I love clever and memorable ways of expressing deep truths succinctly. One of our EHMC preschool teachers shared such a saying with me: “Christmas is not about the presents, but about His presence.” True enough and most of us would benefit from improving our skill in detecting God’s presence for, as Dallas Willard has observed, “God does not ordinarily compete for our attention.”
Dreams of Christmases past, while perhaps enjoyable or comforting, can blind us to the action of God in Christmas present. Making lists and checking them twice is great for Santa Claus and for accomplishing holiday tasks but similarly does little to reveal the Holy Spirit’s movement in our lives and the lives of others. Jesus was well aware of the spiritual dangers of excessive “future-tripping” – of being so focused on planning for what lies ahead that one neglects to engage the present. (See Matthew 6:33-34) If we would perceive God’s presence, we must engage the “now” with our undivided attention. It can be a challenge in the best of times but is an even more arduous endeavor during this busy, emotionally fraught season when so many forces compete for our attention and energy. Perceiving God’s presence requires dedication, patience, and purposefulness.

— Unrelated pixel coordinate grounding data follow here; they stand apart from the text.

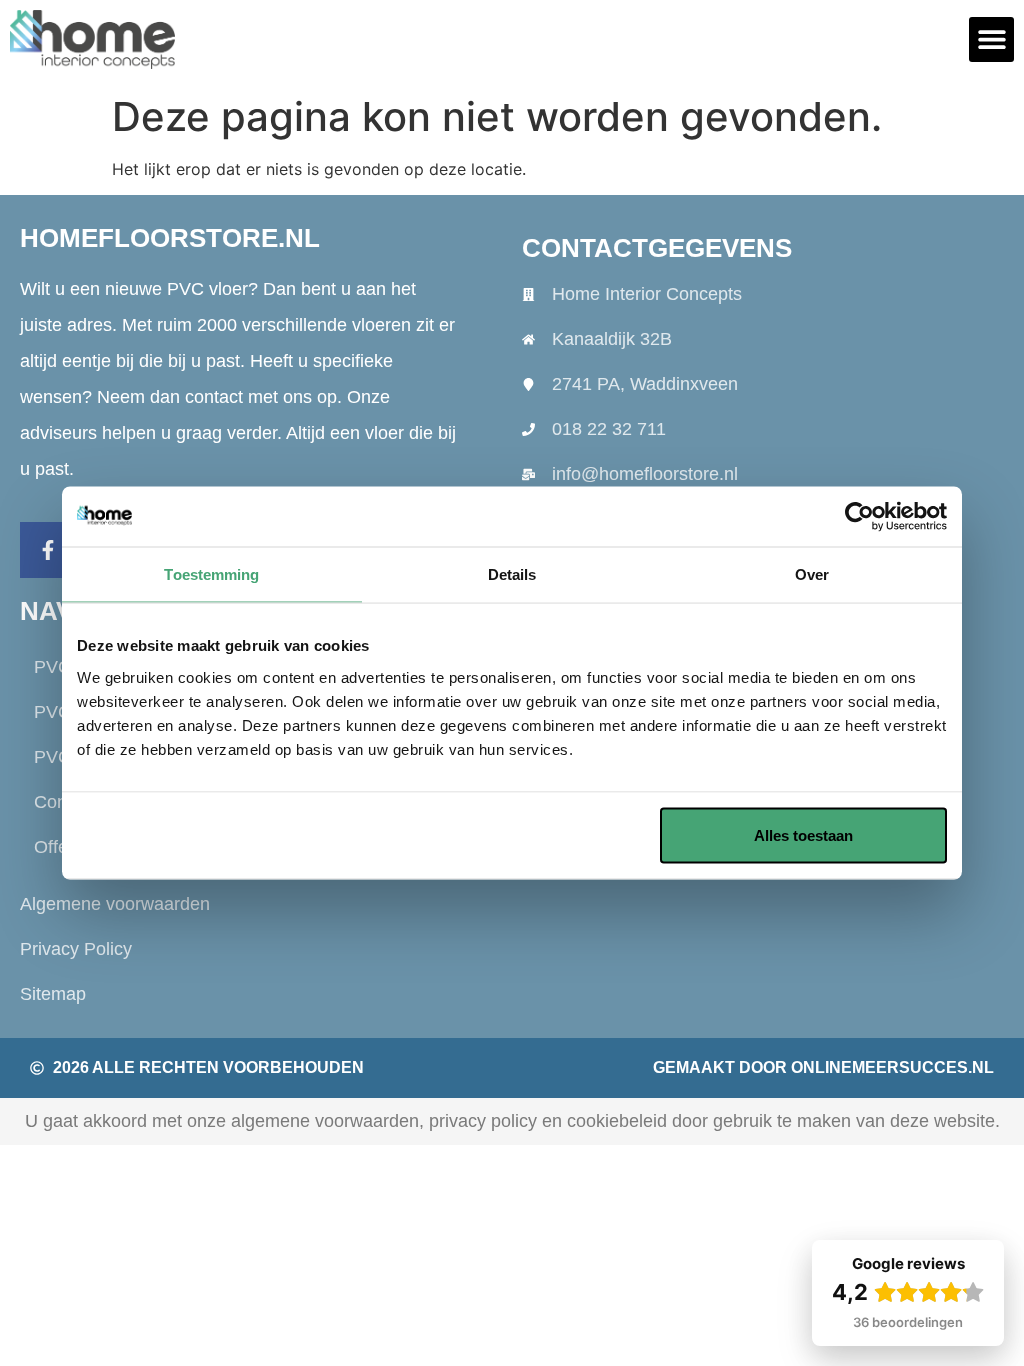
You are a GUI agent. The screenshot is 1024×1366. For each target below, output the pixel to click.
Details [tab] (512, 574)
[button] (991, 39)
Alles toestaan (803, 834)
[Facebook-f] (48, 550)
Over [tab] (812, 574)
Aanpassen (498, 834)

Early Christians continued and expanded upon the ancient Jewish practice of praying at dawn, midday, and dusk. This routine directed worshippers’ attention to God throughout the day and helped them comply with the Apostle Paul’s direction to “Pray without ceasing” (1 Thessalonians 5:17.) Over time, this devotional practice developed into the Liturgy of the Hours or Divine Office which consisted of seven set times at which Christians were to “sanctify the day with prayer.” We don’t have to be monks or nuns to benefit from intentionally turning our thoughts to God throughout the day.
If we determine to fully engage the present, we can sense God’s presence. Such an epiphany is the best Christmas gift of all. I wish you a Merry, Mindful Christmas and a Holy New Year.